In the resource plan it filed in April, APS predicted its resource requirement would increase by 60%. And while the plan called for the addition of 3,300 MW of renewable resources, it also identified a need for nearly 5,400 MW of new gas-fired plants.
Tucson Electric Power’s IRP also emphasized renewable resources in its plan, calling for the addition of 800 MW of renewable capacity, as well as 192 MW of gas-fired plants between 2020 and 2022.
UNS Electric’s IRP calls for the addition of roughly equal amounts, about 100 MW each, of renewable resources and gas-fired capacity.
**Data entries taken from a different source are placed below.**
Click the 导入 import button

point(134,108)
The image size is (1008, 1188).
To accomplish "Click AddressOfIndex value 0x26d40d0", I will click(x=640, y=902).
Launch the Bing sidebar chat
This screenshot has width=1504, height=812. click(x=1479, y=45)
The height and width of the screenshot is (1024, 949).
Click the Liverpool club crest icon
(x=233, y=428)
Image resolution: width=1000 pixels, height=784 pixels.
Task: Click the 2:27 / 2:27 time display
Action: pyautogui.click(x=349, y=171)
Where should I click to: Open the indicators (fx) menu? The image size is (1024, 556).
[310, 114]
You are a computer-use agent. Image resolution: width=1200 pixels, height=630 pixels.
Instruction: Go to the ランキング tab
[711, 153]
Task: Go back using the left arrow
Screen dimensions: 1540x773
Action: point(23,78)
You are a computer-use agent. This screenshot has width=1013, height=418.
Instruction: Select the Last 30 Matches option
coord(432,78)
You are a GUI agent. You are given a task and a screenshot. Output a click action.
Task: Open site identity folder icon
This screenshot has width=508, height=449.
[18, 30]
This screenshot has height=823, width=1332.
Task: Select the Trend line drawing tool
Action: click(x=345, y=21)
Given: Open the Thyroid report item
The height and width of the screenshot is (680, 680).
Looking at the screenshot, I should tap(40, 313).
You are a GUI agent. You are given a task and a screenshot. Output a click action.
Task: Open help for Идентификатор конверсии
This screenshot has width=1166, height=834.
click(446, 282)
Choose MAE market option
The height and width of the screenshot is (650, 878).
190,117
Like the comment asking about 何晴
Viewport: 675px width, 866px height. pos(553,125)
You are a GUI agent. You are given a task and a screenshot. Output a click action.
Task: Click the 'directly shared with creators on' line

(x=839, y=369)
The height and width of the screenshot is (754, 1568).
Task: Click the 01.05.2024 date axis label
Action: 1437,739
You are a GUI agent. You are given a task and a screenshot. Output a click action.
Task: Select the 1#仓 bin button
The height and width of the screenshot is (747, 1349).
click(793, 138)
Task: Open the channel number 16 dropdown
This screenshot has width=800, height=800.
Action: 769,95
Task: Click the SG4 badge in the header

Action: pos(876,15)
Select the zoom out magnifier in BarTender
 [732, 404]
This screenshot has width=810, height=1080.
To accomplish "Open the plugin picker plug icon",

The ACC’s action was welcomed by the Southwest Energy Efficiency Project, which said that by shutting down APS’ plans to build new gas-fired plants ratepayers would save about $300 million.
The ACC’s denial is “a move to ensure ratepayers aren’t on the hook for a plant they may not need,” Travis Kavulla, vice chairman of the Montana Public Service Commission and former president of the National Association of Regulatory Utility Commissioners, said in an email. “I think throughout the West there’s a lot of skepticism about new build in a time of weak demand and a lot of uncertainty on resource costs.”
Kavulla also noted that renewable resources costs are falling, but even if those declines do not fully materialize, “it seems more risky to make a big bet rather than standing pat for a time.”